Over the last couple of years, I’ve become a less “filtered” person, both with my adult relationships and with my kids. What I mean by this, is that I’m more consciously approaching my conversations with honest and direct answers, answers, especially during this time in our society when conversations are so very important.
With middle schooled aged kids that are interacting on social media with their friends and family members, I know that these types of platforms offer no filters during their browsing experience. Sure, my kids’ accounts are locked and they are followed by their friends and family members, but what they see is often left at the mercy of the algorithm.
Take last week for example. We went to celebrate Mardi Gras with our family members in Uptown New Orleans; a yearly, Sunday family day tradition of ours, to watch the parades, hang out with our extended family, and celebrate.
My kids and I were on the parade route catching beads when I decided to snap a few pictures and post one on Instagram. A few hours later, my daughter was on my Instagram account and tapped on some of the hashtags I had used for our photo.
While having a conversation with another adult, she gently tapped me on my shoulder and asked, “mom, I know people drink during Mardi Gras, but OMG somebody crashed their car into the people at the parade! I hope they didn’t kill anyone.” Image.

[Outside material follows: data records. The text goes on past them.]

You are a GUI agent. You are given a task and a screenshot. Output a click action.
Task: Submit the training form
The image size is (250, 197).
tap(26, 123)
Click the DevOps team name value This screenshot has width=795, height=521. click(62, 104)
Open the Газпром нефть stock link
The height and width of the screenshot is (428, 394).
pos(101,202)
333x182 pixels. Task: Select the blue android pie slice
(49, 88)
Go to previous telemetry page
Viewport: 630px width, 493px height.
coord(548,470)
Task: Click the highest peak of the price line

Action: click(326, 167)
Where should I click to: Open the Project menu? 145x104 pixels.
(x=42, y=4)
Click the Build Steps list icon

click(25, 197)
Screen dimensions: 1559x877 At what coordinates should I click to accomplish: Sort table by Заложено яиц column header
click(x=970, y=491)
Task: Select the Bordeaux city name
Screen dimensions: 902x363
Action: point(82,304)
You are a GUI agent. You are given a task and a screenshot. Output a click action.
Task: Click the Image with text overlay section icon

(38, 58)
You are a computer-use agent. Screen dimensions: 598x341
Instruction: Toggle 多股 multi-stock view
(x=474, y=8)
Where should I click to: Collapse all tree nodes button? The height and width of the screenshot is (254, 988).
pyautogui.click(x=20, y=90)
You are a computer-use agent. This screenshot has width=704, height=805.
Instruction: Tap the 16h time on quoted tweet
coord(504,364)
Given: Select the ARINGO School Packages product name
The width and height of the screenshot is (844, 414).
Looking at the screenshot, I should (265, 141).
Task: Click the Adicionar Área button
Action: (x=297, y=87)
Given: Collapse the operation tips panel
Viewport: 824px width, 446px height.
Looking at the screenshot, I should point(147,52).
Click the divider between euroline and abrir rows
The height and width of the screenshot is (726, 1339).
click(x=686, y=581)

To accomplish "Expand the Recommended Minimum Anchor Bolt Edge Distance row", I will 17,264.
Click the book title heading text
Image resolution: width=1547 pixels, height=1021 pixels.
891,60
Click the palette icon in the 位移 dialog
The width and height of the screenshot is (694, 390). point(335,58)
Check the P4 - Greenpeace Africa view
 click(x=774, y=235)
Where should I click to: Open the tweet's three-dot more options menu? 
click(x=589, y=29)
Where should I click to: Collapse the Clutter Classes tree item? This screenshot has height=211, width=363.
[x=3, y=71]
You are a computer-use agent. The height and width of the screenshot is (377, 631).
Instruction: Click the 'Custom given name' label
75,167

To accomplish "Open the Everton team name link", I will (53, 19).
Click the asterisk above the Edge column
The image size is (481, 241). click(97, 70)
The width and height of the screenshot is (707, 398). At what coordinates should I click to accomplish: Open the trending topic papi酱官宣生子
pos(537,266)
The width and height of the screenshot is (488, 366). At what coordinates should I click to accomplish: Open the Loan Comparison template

And that, my friend, is how what began as a family activity, turned into a discussion of adult decisions and consequences. About how alcohol is something to be enjoyed in moderation, as an adult, and how drinking too much can lead to people doing things they would otherwise not be very proud of.
For me, it’s essential to help my kids understand that their decisions can have consequences -in all areas of their lives. Some consequences will be obvious (examples include slurred speech, hangovers) and some will be less so (such as the effect that alcohol has on the developing brain). In just a few years, they’ll be celebrating Mardi Gras with their friends and their family members, and there will be drinking. Perhaps someone else will be driving a car, and the decision whether or not to get in the car with a person that has had too much to drink will be left to my child to make.
Having partnered with Responsibility.org for a couple of years now, I’m much better equipped to have these type of conversations, more candidly, less filtered with a heartfelt and honest approach with my kids. And the resources from Ask, Listen, Learn are perfect for my kids at this stage in their lives.
Often, it’s not about what I say to my kids; but how both my husband and I approach the subject. We show them the information and use examples (like the photos they saw on the explore page while on my Instagram account) to explain what we are sharing. They know I come from a place of concern for their safety and well-being and just want them to be aware of the reality that is all around them.
How do you talk to your kids about alcohol? Do you have any helpful tips?